When I got older, I remember going to Her Majesty’s to see

My father was a baker and it used to be very hard to get people to help out, so I would be taken out of school to help my mother deliver bread in the Haddon area. I used to have to carry a great big basket of bread and take it to each of the farmer's wives. I would have been 13-years-old at the time.
The other thing I did was work at Neider Weisel in Webster Street in the school holidays. I was a ward assistant. I lived there and we didn't think it was hard work at the time because I so badly wanted to be a nurse. When I was 14, I started work at Coles in Bridge Street on the stationery counter over the Christmas break. It was always busy because of all the Christmas cards that were being posted — everybody sent a Christmas card those days.
When I was in college, we rode our bikes everywhere and you'd have your hat and gloves on, your school books and hockey stick and time and time again I would go over the front of the handle bars from getting my skirt caught.
I was very sporty when I was younger and knew all the other students from the other schools because of sport. One of the lovely things I would love doing is playing hockey on a Saturday afternoon against the other schools and we'd have to walk through the rain to get to the other schools and then afterwards we'd go to Mrs Mitchell in Ripon Street. Her milkshakes were something to behold.
For York Street Church of Christ senior pastor Tim Clark, Ballarat is full of iconic places and memories which have continued to shape his life from childhood to now.
When it came time to remember back, his best childhood memories stemmed from the Sovereign Hill National School and Carols by Candlelight at the sound shell.
I remember in the early 1980’s, as a student of the Alfredton Primary School, being excited about missing a whole week of school as our class was going to spend a week at the Sovereign Hill Primary School. We all had to wear the 1850’s clothing, which for us boys included the dreaded knickerbockers.
One day while we were in class our classroom teacher gave a few of us boys a lolly which we thought at the time was fantastic until the trooper came into the class room. The Sovereign Hill teacher saw that we were chewing and told us boys off for eating in class. She then sent us outside with the trooper.
The trooper told us that in 1850’s we would all have received the cane for eating in class. He then told us to yell as if we were really being hit with the cane as he hit the school wall. I remember us all trying not to laugh as we were yelling while the trooper was hitting the school wall. The trooper then told us to put water on our eyes to make out we had been crying and told us not to tell the rest of the class about our little adventure.

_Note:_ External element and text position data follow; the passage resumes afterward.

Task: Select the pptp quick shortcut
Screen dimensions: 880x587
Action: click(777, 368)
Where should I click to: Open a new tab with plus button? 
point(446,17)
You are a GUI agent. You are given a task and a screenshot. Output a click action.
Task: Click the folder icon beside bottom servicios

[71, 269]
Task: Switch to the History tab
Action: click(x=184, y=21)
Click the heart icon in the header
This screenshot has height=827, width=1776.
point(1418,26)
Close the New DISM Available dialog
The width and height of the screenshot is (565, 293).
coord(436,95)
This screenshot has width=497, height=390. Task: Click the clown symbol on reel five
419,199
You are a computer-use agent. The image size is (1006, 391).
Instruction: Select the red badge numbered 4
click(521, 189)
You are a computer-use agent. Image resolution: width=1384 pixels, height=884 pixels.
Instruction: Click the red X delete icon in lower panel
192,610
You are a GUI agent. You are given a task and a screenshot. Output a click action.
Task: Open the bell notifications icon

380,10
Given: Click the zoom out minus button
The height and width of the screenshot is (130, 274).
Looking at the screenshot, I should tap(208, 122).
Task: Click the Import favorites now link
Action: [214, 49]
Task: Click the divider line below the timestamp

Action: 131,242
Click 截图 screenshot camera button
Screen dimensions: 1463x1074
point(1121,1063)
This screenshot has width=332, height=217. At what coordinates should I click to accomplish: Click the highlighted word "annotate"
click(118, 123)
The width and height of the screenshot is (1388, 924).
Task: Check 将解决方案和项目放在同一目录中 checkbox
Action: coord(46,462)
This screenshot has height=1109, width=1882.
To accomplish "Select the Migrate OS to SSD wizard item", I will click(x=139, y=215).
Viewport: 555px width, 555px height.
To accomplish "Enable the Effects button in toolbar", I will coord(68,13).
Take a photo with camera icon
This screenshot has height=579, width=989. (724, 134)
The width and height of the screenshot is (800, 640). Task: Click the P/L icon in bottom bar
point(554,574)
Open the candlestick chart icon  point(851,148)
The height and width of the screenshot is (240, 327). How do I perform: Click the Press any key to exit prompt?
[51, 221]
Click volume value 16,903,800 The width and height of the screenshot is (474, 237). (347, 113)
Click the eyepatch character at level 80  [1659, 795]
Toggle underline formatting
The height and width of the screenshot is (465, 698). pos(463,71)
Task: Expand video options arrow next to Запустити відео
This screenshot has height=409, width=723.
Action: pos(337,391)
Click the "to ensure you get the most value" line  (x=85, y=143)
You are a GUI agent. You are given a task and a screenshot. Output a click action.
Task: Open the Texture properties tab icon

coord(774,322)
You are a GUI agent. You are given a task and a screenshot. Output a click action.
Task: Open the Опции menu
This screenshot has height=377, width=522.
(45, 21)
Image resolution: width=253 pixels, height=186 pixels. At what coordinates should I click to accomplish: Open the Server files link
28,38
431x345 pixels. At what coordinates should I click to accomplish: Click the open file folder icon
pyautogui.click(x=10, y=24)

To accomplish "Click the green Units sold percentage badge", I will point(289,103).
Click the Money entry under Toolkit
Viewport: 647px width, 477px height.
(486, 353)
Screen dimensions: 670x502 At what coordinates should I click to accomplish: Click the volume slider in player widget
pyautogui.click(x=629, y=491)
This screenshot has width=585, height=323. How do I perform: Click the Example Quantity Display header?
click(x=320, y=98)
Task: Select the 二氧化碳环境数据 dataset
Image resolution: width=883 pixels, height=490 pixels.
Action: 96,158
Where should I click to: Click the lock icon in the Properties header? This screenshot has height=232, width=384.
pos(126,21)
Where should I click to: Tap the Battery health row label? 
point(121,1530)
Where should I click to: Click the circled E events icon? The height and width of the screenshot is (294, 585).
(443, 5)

I also remember as a family attending the Carols by Candlelight at the Sound Shell at Lake Wendouree. Every year we would get the picnic rug out and find a spot and enjoy a night of carolling. Frank Clark (who is a friend but not related) was the compere and he would lead the night of singing, guest artists and fun as we celebrated Christmas at the lake as a family. Fast forward a number of years and it is a privilege to be working with the churches in Ballarat to continue this tradition by presenting the Ballarat Churches Eureka Carols.
This is an exciting time of the year that creates many amazing memories as families gather together. After all these years Frank Clark still comperes the Eureka Carols and we are back at the North Gardens in 2012, near the Sound Shell at Lake Wendouree (weather permitting).

It is exciting to see that many of my childhood memories are now continuing with my family as we attend the Eureka Carols together and have a membership at Sovereign Hill, enabling our family to drop in whenever we want. Now our children are creating their own childhood memories of this great city.